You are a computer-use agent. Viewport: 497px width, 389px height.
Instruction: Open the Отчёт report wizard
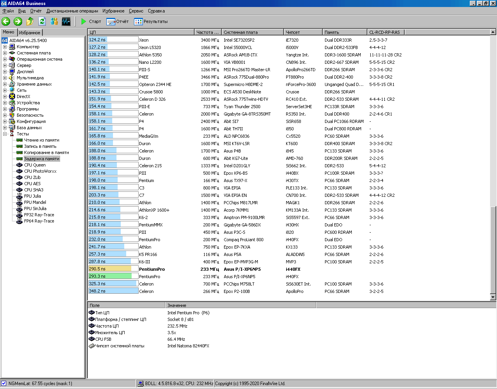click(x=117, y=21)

* * *

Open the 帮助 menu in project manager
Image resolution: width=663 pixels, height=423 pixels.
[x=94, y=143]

| Goal of the exercise |
Please return every line of the data above that contains the word "Open", matching its case exactly.

| Output |
Instruction: Open the Отчёт report wizard
Open the 帮助 menu in project manager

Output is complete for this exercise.